# GRN
**Repository Path**: ByteDance/GRN
## Basic Information
- **Project Name**: GRN
- **Description**: Generative Refinement Networks for Visual Synthesis
- **Primary Language**: Unknown
- **License**: MIT
- **Default Branch**: main
- **Homepage**: None
- **GVP Project**: No
## Statistics
- **Stars**: 0
- **Forks**: 0
- **Created**: 2026-05-23
- **Last Updated**: 2026-05-25
## Categories & Tags
**Categories**: Uncategorized
**Tags**: None
## README
# GRN: Generative Refinement Networks
[](https://arxiv.org/abs/2604.13030)
[](https://bytedance.github.io/GRN/)
[](https://huggingface.co/bytedance-research/GRN)

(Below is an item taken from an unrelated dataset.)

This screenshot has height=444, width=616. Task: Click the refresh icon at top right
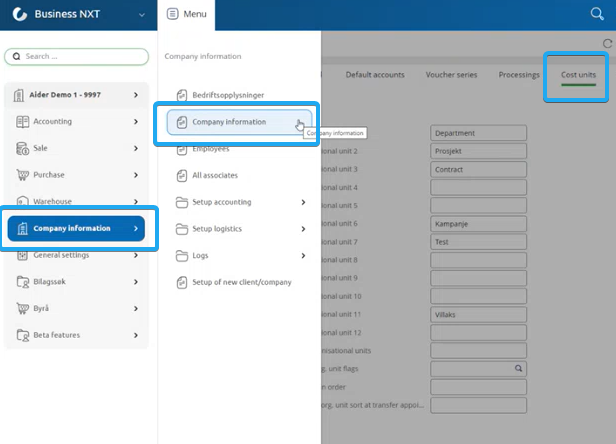tap(607, 44)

[](https://huggingface.co/spaces/hanjian/GRN)
[](LICENSE)
[](https://github.com/bytedance/GRN)
---
## 🔥 Updates!!
* May 23, 2026: 🌺 We release the training and evaluation code for HBQ tokenizer, enjoy~
* April 14, 2026: 🤗 Paper and code release
## 📋 Table of Contents
- [🌟 Introduction](#-introduction)
- [✨ Gallery](#-gallery)
- [🚀 Demo](#-demo)
- [📦 Model Zoo](#-model-zoo)
- [🛠️ Installation](#️-installation)
- [🖼️ Class-to-Image](#️-class-to-image)
- [Dataset](#dataset)
- [Training](#training)
- [Evaluation](#evaluation)
- [🎨 Text-to-Image](#-text-to-image)
- [Inference](#inference)
- [🎬 Text-to-Video](#-text-to-video)
- [Inference](#inference-1)
- [📦 HBQ Tokenizer](#-hbq-tokenizer)
- [Data](#data)
- [Training](#training-1)
- [Evaluation](#evaluation-1)
- [📧 Contact](#-contact)
- [🤗 Acknowledgements](#-acknowledgements)
- [📝 Citation](#-citation)
---
## 🌟 Introduction
This is the official implementation of the paper **Generative Refinement Networks for Visual Synthesis**. Neither diffusion nor autoregressive — GRN is a third way. 🧠 Refines globally like an artist. ⚡ Generates adaptively by complexity. 🏆 New SOTA across image & video. The visual generation paradigm just got rewritten.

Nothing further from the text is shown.